Remember when Joe Biden ran for president in 2020 and portrayed himself as the guy who would reach across the aisle and make bipartisan deals with Republicans? Yeah, that guy doesn’t work here anymore. The Joe Biden of 2024 is a very different candidate — and if the SOTU is any indication, this campaign will be partisan, fiery, and nasty, and the president is prepared to leave everything on the field.
You’ll notice I’m six paragraphs into this recap, and I haven’t mentioned a single policy issue yet. To be sure, Biden took the unusual approach of leading off with foreign policy and excoriating Republicans for failing to pass a funding measure for Ukraine. He then pivoted to attacking them on abortion and IVF and even stared down the Supreme Court as he took a direct stab at them.
But this speech wasn’t about policy. It was about performance. Biden needed to reassure Democrats that he still has the fight in the belly to defeat Trump and that he understands the stakes in this election. From that perspective, this speech should not only give Democrats a much-needed boost after weeks of bad press for the White House and lousy poll numbers, but it will also likely silence the bedwetters and pearl clutchers in the party and the media.
I wrote last night on Twitter that while I'm sure this is an overreaction and I'm caught up in the moment -- this feels like a speech that will transform the 2024 campaign. Biden’s performance was so energetic and focused that I wonder if it changes the popular perception and media narrative around him. Biden did not look old, confused, or out of touch. If anything, he came across as a politician on top of his game. Ironically, he can thank Republicans and an age-focused media for setting the expectations bar absurdly low for this speech — and making it relatively easy for Biden to jump over it.

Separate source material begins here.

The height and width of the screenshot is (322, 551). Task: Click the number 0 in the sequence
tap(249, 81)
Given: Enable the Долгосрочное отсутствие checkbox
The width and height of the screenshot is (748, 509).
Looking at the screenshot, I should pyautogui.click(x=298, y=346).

Sometimes, we forget that winning the presidency is the most difficult job in American politics and that only the best politicians are successful (Donald Trump in 2016 is a notable exception). Last night was a helpful reminder that Joe Biden is not perfect and has plenty of flaws, but the man is still pretty good at politics.

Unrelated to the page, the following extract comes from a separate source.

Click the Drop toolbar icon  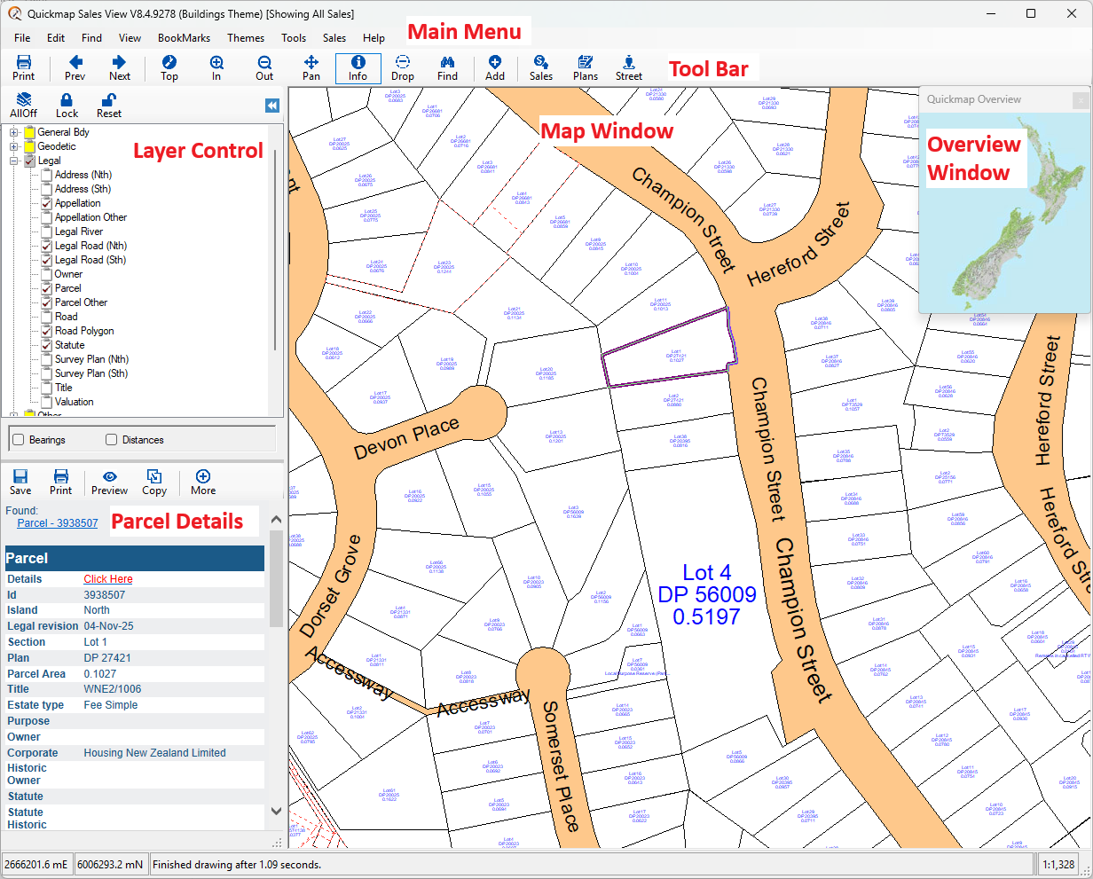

It will take a few weeks or even months to know if my hypothesis is borne out, but I would not be surprised if, when the post-mortems on the 2024 election are written, last night’s State of the Union is viewed as a significant turning point.
A Couple of Other Things
Speaker Mike Johnson is so bad at this. During Biden’s speech, he constantly rolled his eyes and shook his head—and didn’t stand and applaud even when Biden made an anodyne policy statement like calling for expanding tutoring and summer learning so that "every child learns to read by third grade." But his inability to keep a straight face is what truly stood out. Please let that guy show up at a poker table I’m playing at one of these days.
Alabama Senator Katie Britt’s GOP response was so cringe-worthy and awful that I had to turn it off. It could only be watched in small doses of minute-long or 90-second increments because the entire video is so uncomfortable it’ll make you want to hide under a pile of coats.

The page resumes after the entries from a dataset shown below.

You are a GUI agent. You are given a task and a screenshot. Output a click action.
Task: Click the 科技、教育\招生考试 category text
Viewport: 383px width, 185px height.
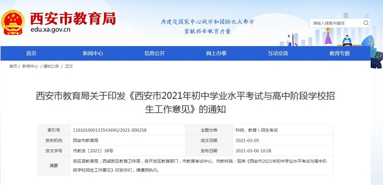click(257, 130)
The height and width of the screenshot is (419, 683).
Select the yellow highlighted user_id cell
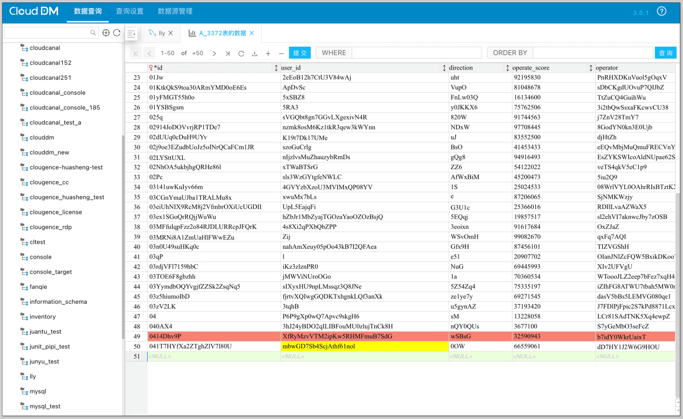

First of all, what idiot thought it was a good idea to put her in the kitchen as she delivered her remarks? Considering that a healthy segment of the GOP thinks The Handmaid’s Tale is an aspirational drama, the setting was just a bit too on the nose. Second, this was the most overemotive, poorly-delivered, squirm-inducting political speech I’ve ever seen. I loved Julia Ioffe’s comment that “The acting chops on display here are somewhere between porn and high school play.” Just watch this video … every second is pure comedy gold. How someone who is this outwardly phony and bad at public speaking could get elected to the US Senate is incredible. Then I remembered that Britt’s fellow Alabama Senator was Tommy Tuberville, which made sense.
Suffice it to say, everyone hated it - even Republicans.